_TAREFAS A REALIZAR_.
1. Segundo o excerto selecionado, em que local e em que data será apresentado o livro?
2. Reproduza do excerto selecionado o trecho que vai desde "A mistura inflamável" até "ciência for derrotada.", inclusive.

╭─ EXCERTO SELECIONADO

A mistura inflamável já nos explodiu na cara com Donald
Trump, que negava as alterações climáticas (e, baseado nas suas convicções
infundadas, retirou o seu país do Acordo de Paris) e alimentou posições também
negacionistas sobre a actual pandemia. A sociedade estaria perdida se recusasse
quer a ciência das alterações climáticas quer
a ciência das vacinas. Hoje estamos confrontados com questões de vida ou
de morte e a morte pode ganhar se a ciência for derrotada.
Naomi Oreskes esteve ligada a Portugal, no ano passado, no
Mês da Educação e Ciência da Fundação Francisco Manuel dos Santos, que apoiou a
edição deste livro. Falou nesse âmbito com o bioquímico e comunicador de
ciência David Marçal. E vai estar de novo em ligação com o nosso país na
apresentação do livro que será no dia 14
de Outubro em Oeiras.
Oreskes começa o livro
desta maneira: «Muitas pessoas estão confundidas quanto aos riscos envolvidos
na vacinação, às causas das alterações climáticas, o que fazer para permanecer
saudável e outras matérias que estão dentro do domínio da ciência. Os imunologistas
dizem-nos que as vacinas são geralmente seguras para a maioria das pessoas, já
protegeram milhões de pessoas de doenças mortíferas ou que desfiguram, e não
provocam autismo. Os físicos atmosféricos dizem-nos que a acumulação de gases
com efeito de estufa na atmosfera está a aquecer o planeta e a causar a subida
do nível dos mares e de fenómenos meteorológicos extremos. Os dentistas
dizem-nos para usarmos fio dental. Mas como é que eles sabem estas coisas? E
como sabemos nós que eles não estão errados? Todas estas afirmações são
questionadas na imprensa popular e na Internet, por vezes por pessoas que se
afirmam cientistas. Poderemos encontrar um caminho nestas afirmações
contraditórias?»

╰─
╭─ DADOS EXTRAÍDOS

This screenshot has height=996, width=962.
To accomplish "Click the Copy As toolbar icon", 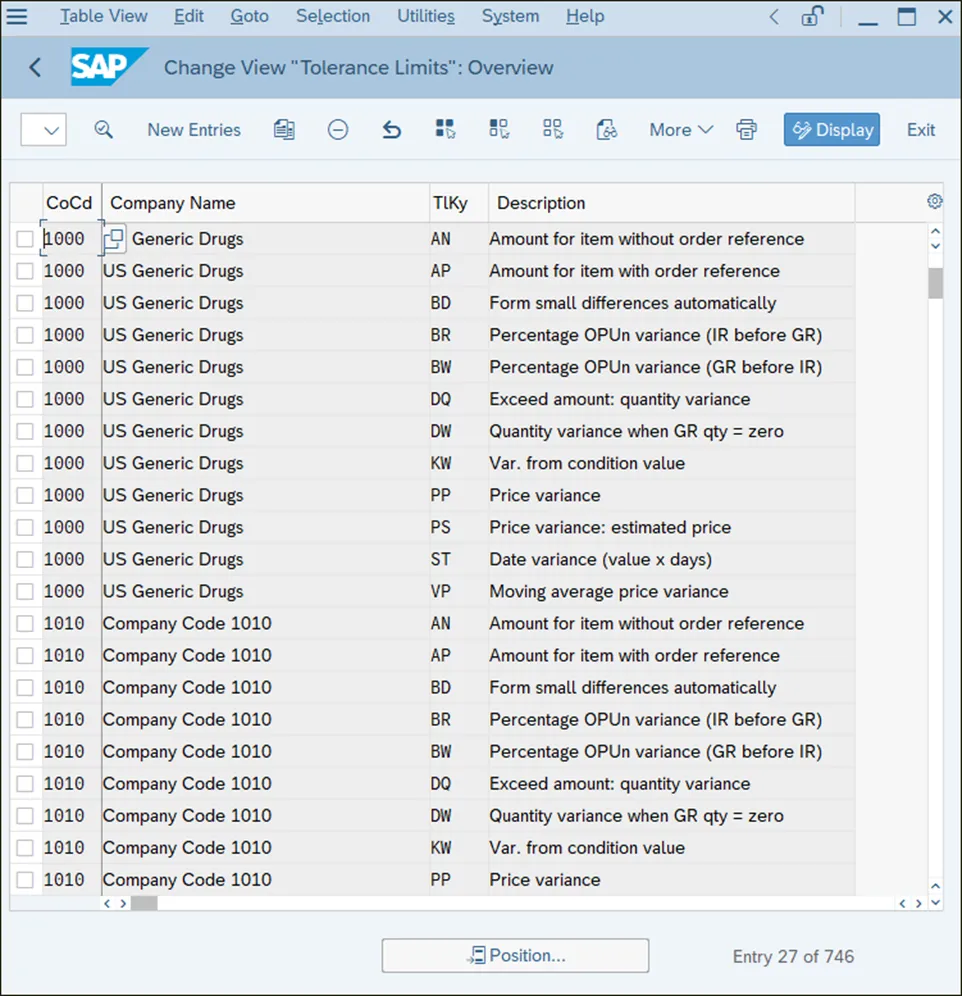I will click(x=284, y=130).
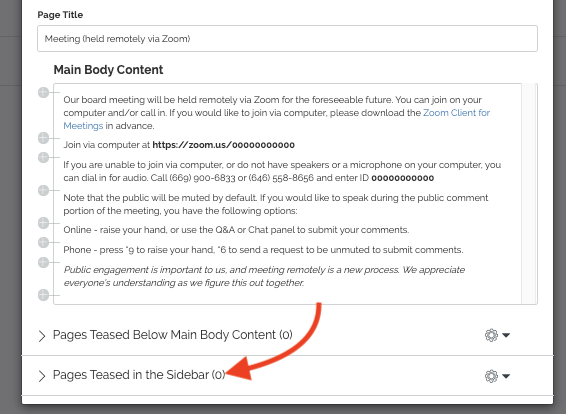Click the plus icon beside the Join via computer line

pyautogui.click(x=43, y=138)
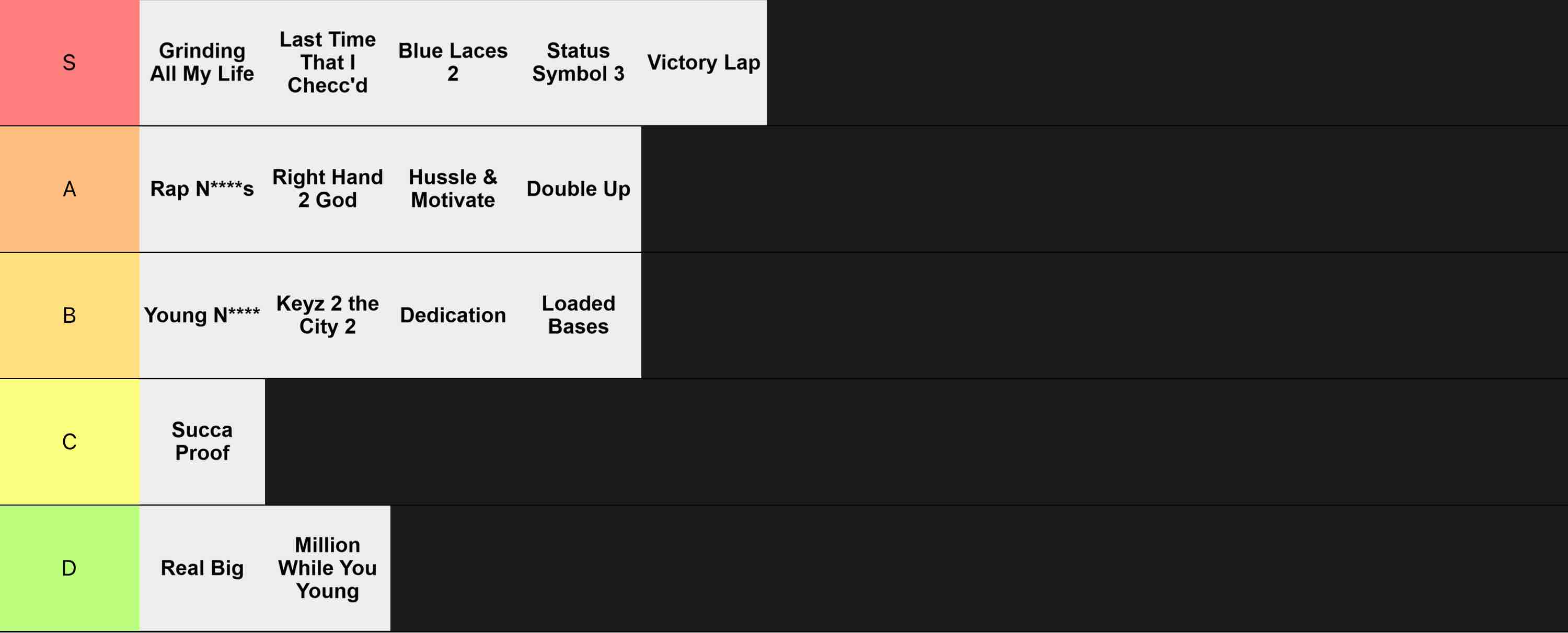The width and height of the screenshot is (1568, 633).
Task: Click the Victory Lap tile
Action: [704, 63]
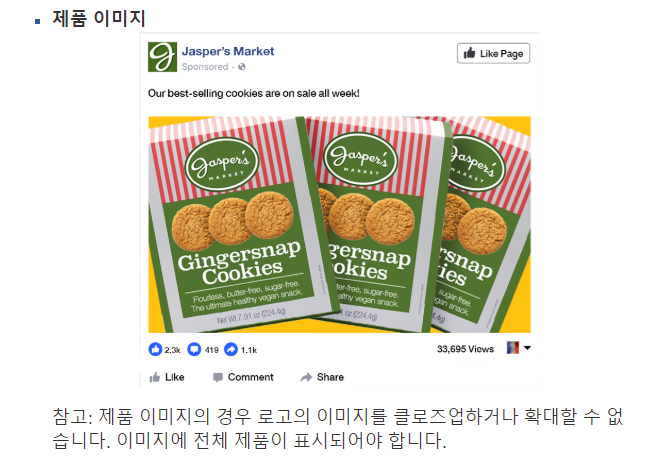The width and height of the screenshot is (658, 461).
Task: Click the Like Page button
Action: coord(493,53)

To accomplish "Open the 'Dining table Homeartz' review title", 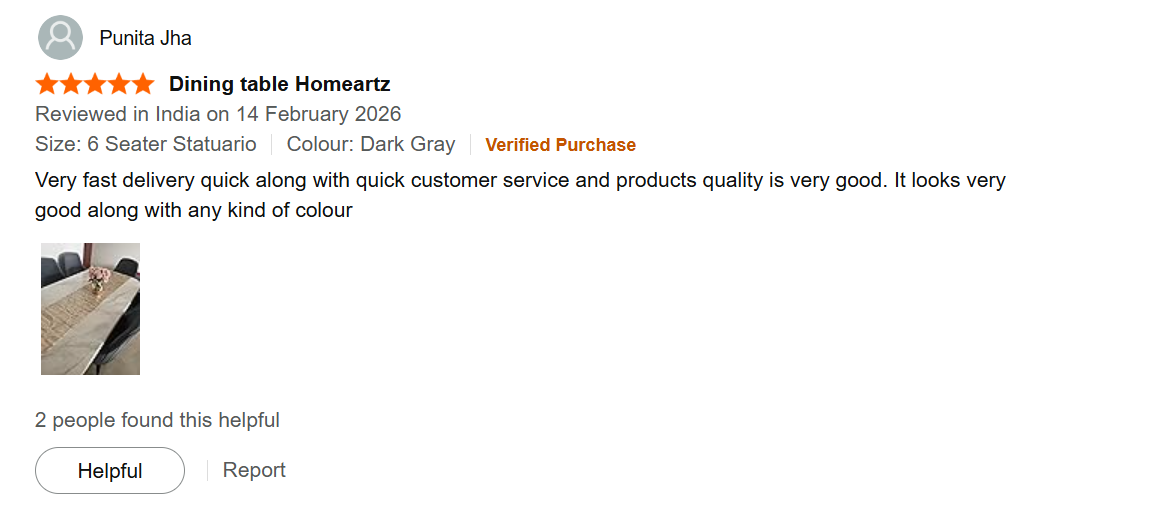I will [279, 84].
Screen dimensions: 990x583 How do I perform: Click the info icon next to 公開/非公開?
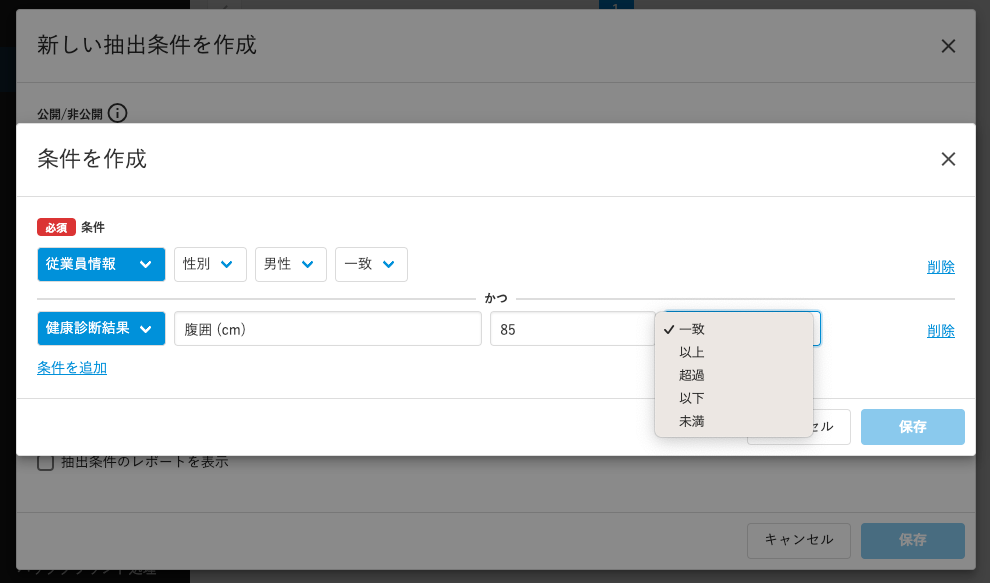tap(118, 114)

╰─

_RESPOSTAS DO EXERCÍCIO_.
1. Em Oeiras, no dia 14 de Outubro.

2.
A mistura inflamável já nos explodiu na cara com Donald
Trump, que negava as alterações climáticas (e, baseado nas suas convicções
infundadas, retirou o seu país do Acordo de Paris) e alimentou posições também
negacionistas sobre a actual pandemia. A sociedade estaria perdida se recusasse
quer a ciência das alterações climáticas quer
a ciência das vacinas. Hoje estamos confrontados com questões de vida ou
de morte e a morte pode ganhar se a ciência for derrotada.